Pfc. Naser Abdo, 21, who was granted conscientious objector status this year after he said his Muslim beliefs prevented him from fighting, was arrested Wednesday. Agents found firearms and "items that could be identified as bomb-making components, including gunpowder," in his motel room, according to FBI spokesman Erik Vasys.

The Army alert sent via email and obtained by The Associated Press says Killeen police arrested Abdo after a tip from the owners of a gun shop and that he "was in possession of a large quantity of ammunition, weapons and a bomb inside a backpack." Upon questioning, the alert says, he admitted planning an attack on Fort Hood.

Abdo, an infantryman from Fort Campbell, Ky., whose hometown is Garland, Texas, applied for conscientious objector status last year. A military review board recommended this spring that he be separated from the Army, but the discharge was delayed after Abdo was charged with possessing child pornography.

An Article 32 military hearing last month recommended he be court-martialed; he went absent without leave during the Fourth of July weekend.

Abdo told an AP reporter a week later that he was concerned about his safety and had considered purchasing a gun for protection.

The military's criminal investigation division, along with the federal Joint Terrorism Task Force, also investigated Abdo earlier this year after he was flagged for making unspecified anti-American comments while taking a language class in April, according to a U.S. official briefed on the investigation.

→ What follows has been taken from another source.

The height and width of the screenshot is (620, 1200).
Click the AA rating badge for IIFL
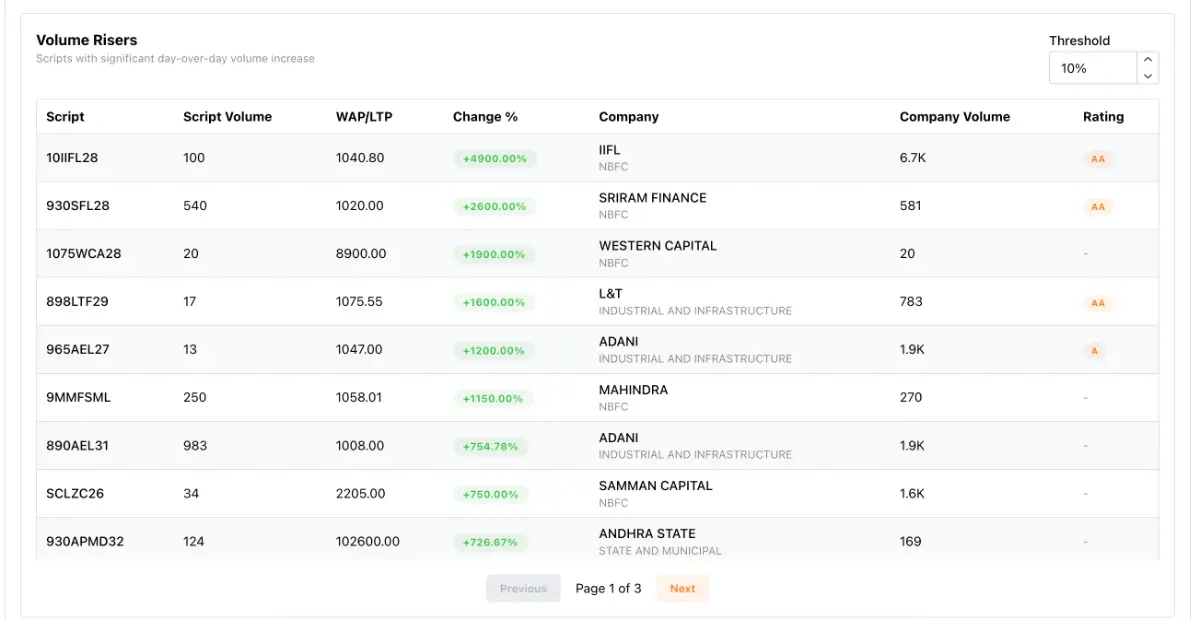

The official, who spoke on condition of anonymity because the investigation is ongoing, said neither the military nor the task force discovered anything at the time to indicate Abdo was planning an attack.

Abdo's arrest came after the owners of a local gun store, the same store where the 2009 Fort Hood shootings suspect Maj. Nidal Hasan bought a pistol used in the attack, called police, the Army's alert said.

Store clerk Greg Ebert said the man arrived at Guns Galore LLC by taxi Tuesday and bought 6 pounds of smokeless gunpowder, three boxes of shotgun ammunition and a magazine for a semiautomatic pistol, paying about $250. Ebert said he became concerned when the man asked questions indicating he didn't know much about the items.